Legal & Privacy

Last Updated: April 2026

This Data Processing Addendum ("DPA") forms part of the Plexevent Terms of Service and applies where Plexevent processes personal data on behalf of a customer.

This DPA is intended to comply with Article 28 of the General Data Protection Regulation (GDPR).

1. Definitions

For the purposes of this DPA:

Controller

The customer (event organizer) who determines the purposes and means of processing personal data.

Processor

Plexevent, operated by Christos Yelasis, which processes personal data on behalf of the Controller.

Personal Data

Any information relating to an identified or identifiable natural person.

Processing

Any operation performed on personal data, including collection, storage, use, transmission, or deletion.

2. Scope of Processing

Plexevent provides software infrastructure that allows customers to manage event-related information.

Processing activities may include:

• storing guest lists
• sending invitations
• managing RSVP responses
• recording poll responses
• collecting Q&A submissions
• managing event interaction data

Plexevent processes personal data only to provide the Service and in accordance with the customer's instructions.

3. Categories of Personal Data

Personal data processed may include:

Guest Data

• name
• email address
• phone number (optional)

User Account Data

• name
• email address
• company name (optional)
• phone number (optional)

Event Interaction Data

• RSVP responses
• poll answers
• Q&A submissions

Technical Data

• IP address
• device information
• session data

4. Categories of Data Subjects

Personal data may relate to:

• event organizers
• event participants
• invited guests
• platform users

5. Customer Responsibilities (VERY IMPORTANT)

The customer (Controller) is solely responsible for:

• ensuring a valid legal basis for processing personal data
• obtaining any required consent from guests or participants
• providing required notices to data subjects
• ensuring that data uploaded to Plexevent complies with applicable laws

Plexevent does not verify the legality of customer-provided data.

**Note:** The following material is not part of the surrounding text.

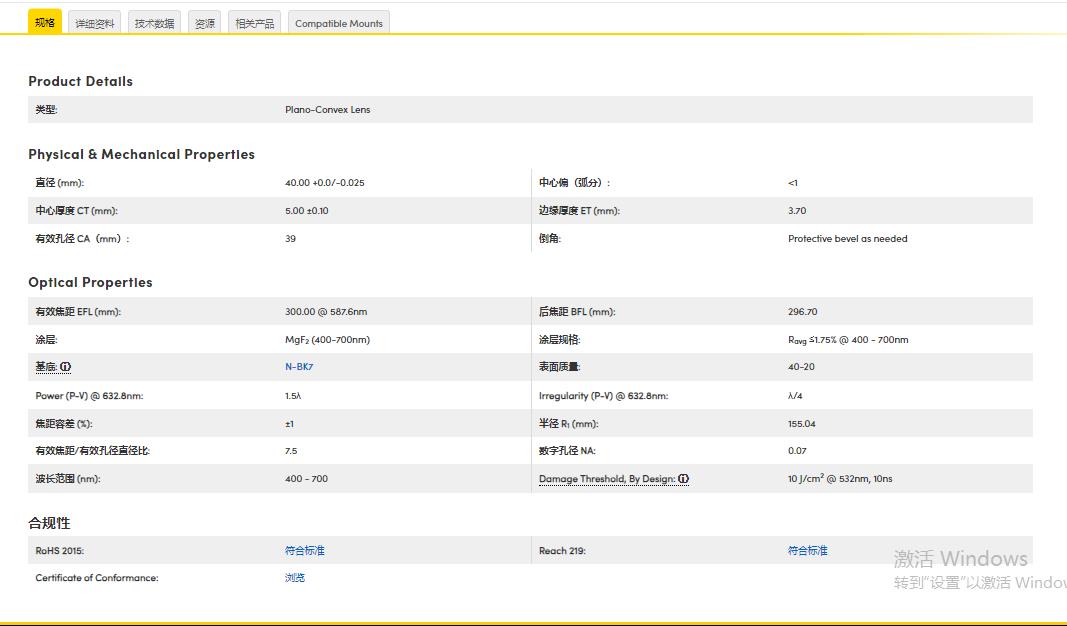Click the info icon next to 基底

pos(66,367)
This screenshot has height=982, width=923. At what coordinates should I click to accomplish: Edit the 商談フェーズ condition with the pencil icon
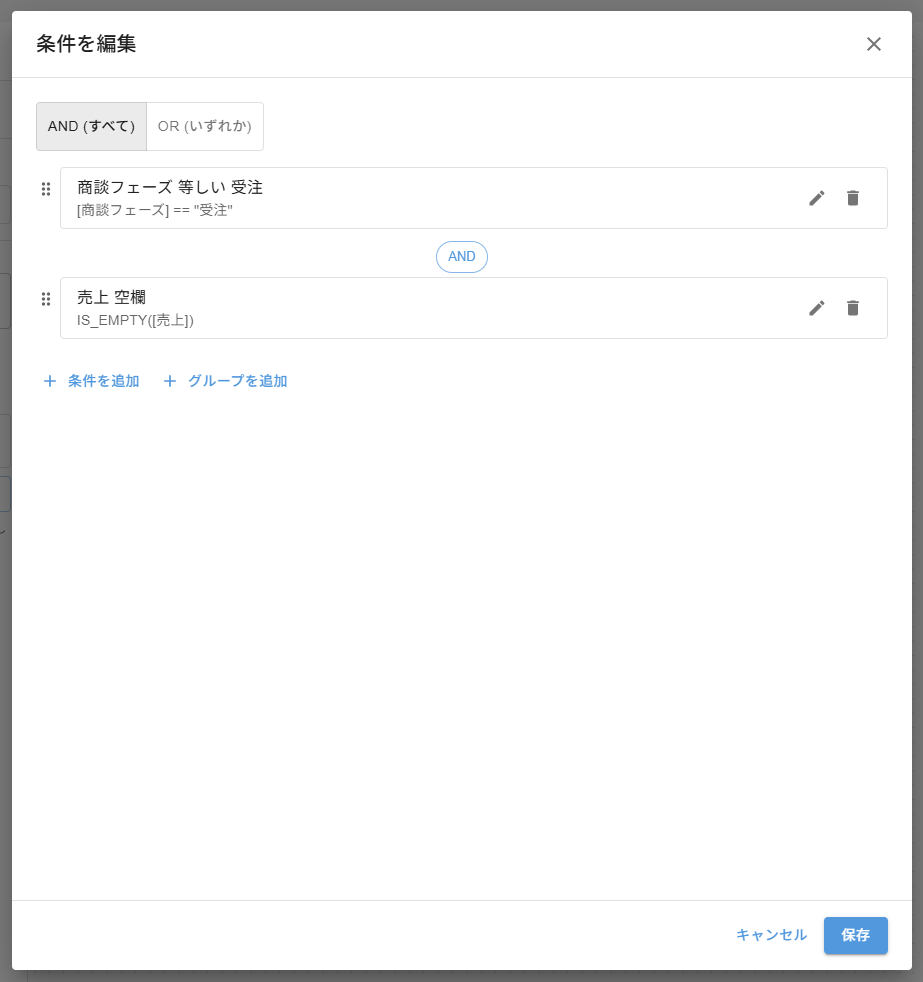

 The customer is fully responsible for the content and legality of all personal data processed through the platform.

Plexevent does not monitor, verify, or validate the legality of data processed by customers.

6. Instructions from the Controller

Plexevent processes personal data only:

• in accordance with the customer's instructions
• as necessary to provide the Service
• in accordance with the Terms of Service and this DPA

7. Security Measures

Plexevent implements appropriate technical and organizational measures to protect personal data.

These may include:

• HTTPS encryption
• password hashing
• role-based access control
• secure infrastructure
• database backups
• restricted administrative access

These measures are designed to protect against:

• unauthorized access
• loss
• alteration
• disclosure

8. Confidentiality

Plexevent personnel are subject to confidentiality obligations.

Access to personal data is limited to authorized personnel required to operate, maintain, or support the platform.

9. Subprocessors

Plexevent may engage subprocessors to support the Service.

These may include:

• AWS (infrastructure)
• Hostinger (hosting and email)
• Stripe (payment processing – independent controller)
• Google Analytics
• Meta Pixel
• Hotjar / Microsoft Clarity

Subprocessors process data in accordance with applicable data protection laws.

10. International Data Transfers

Where personal data is transferred outside the EEA, Plexevent ensures appropriate safeguards, including:

• Standard Contractual Clauses (SCCs)
• equivalent legal mechanisms

11. Data Subject Rights

Plexevent will assist the customer, where reasonably possible, in responding to data subject requests, including:

• access
• rectification
• deletion
• portability
• restriction of processing

 The customer remains responsible for handling such requests.

12. Data Breach Notification

If Plexevent becomes aware of a personal data breach affecting customer data, Plexevent will notify the customer without undue delay.

Notification will include available relevant information.

Plexevent is not responsible for breaches caused by:

• customer actions
• third-party services
• external attacks beyond reasonable control

13. Data Retention and Deletion

Personal data is retained only as necessary to provide the Service.

inactive accounts may be deleted after 365 days

after account cancellation, data export may be available for 1 day

after this period, data may be permanently deleted

14. Audits and Compliance

Customers may request reasonable information regarding Plexevent's compliance with this DPA.

Such requests must:

• be reasonable
• not disrupt normal operations
• not require access to confidential internal systems

15. Limitation of Responsibility

Plexevent acts solely as a data processor and is not responsible for:

• the legality of data collected by customers
• how customers use the platform
• customer compliance with applicable laws

16. Governing Law

This DPA is governed by the laws of the Republic of Cyprus.

17. Relationship to Terms of Service

This DPA forms part of the Plexevent Terms of Service.

In case of conflict, this DPA prevails for data protection matters.